■ **Working data**:
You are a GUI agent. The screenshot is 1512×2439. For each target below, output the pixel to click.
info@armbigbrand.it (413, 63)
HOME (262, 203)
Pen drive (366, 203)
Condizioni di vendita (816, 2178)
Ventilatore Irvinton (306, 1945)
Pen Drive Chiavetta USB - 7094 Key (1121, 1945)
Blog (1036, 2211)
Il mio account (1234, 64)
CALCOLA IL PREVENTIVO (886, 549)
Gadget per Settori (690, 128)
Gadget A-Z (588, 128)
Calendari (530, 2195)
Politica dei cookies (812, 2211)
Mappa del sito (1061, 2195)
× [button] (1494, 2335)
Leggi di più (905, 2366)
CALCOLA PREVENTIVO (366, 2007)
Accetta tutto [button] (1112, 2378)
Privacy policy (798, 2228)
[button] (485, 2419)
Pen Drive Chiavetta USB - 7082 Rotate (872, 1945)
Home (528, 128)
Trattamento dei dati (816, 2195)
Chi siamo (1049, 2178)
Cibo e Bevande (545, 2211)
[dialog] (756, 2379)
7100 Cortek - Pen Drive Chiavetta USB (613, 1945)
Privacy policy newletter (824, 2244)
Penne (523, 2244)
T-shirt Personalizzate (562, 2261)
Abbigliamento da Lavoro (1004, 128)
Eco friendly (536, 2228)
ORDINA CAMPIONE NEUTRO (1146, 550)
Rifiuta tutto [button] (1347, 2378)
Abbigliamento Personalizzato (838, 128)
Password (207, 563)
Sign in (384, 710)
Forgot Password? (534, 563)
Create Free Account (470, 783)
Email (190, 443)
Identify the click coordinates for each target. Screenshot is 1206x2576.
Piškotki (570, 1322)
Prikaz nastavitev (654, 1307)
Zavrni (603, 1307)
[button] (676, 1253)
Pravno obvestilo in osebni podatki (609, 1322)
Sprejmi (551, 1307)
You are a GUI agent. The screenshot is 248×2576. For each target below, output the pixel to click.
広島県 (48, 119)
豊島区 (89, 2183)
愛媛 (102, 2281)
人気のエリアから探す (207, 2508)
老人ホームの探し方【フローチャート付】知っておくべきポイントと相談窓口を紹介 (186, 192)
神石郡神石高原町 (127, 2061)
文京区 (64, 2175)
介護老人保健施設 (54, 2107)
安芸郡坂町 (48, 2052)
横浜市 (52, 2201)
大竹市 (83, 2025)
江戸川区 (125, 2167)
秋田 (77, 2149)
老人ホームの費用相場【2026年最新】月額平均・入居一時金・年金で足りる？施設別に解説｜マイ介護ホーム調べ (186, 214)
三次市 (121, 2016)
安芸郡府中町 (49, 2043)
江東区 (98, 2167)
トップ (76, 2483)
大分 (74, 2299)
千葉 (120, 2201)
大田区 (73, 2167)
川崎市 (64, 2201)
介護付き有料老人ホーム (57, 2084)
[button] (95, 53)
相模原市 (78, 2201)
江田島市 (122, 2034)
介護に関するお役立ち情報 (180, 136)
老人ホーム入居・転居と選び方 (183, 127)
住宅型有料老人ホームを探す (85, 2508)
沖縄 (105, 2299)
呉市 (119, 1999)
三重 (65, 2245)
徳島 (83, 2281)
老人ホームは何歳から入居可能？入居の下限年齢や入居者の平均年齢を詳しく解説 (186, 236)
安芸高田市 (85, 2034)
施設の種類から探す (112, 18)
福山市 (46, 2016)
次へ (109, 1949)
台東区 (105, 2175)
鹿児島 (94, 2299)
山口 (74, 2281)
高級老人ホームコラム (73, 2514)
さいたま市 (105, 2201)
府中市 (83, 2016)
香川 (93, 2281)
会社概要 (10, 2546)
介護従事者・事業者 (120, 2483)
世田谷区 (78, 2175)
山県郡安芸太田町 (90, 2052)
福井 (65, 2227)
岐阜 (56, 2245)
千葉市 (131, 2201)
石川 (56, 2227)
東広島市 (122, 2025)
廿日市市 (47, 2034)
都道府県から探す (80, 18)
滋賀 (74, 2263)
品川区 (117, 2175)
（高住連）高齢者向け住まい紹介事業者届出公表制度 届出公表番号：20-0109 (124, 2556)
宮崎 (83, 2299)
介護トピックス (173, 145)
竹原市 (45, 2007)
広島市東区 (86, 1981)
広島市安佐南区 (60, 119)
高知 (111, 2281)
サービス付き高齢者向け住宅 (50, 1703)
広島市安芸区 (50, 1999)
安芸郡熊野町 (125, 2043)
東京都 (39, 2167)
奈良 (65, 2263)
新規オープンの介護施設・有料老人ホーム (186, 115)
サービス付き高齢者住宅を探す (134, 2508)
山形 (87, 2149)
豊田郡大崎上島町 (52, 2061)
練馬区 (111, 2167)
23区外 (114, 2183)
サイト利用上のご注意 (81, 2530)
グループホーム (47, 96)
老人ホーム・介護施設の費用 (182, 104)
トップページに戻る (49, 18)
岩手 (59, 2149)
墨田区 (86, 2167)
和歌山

■ **Try it**: Begin with the line containing "23区外 (114, 2183)" and repeat each line exactly until the records above end.

■ **Response below**:
23区外 (114, 2183)
サイト利用上のご注意 (81, 2530)
グループホーム (47, 96)
老人ホーム・介護施設の費用 (182, 104)
トップページに戻る (49, 18)
岩手 (59, 2149)
墨田区 (86, 2167)
和歌山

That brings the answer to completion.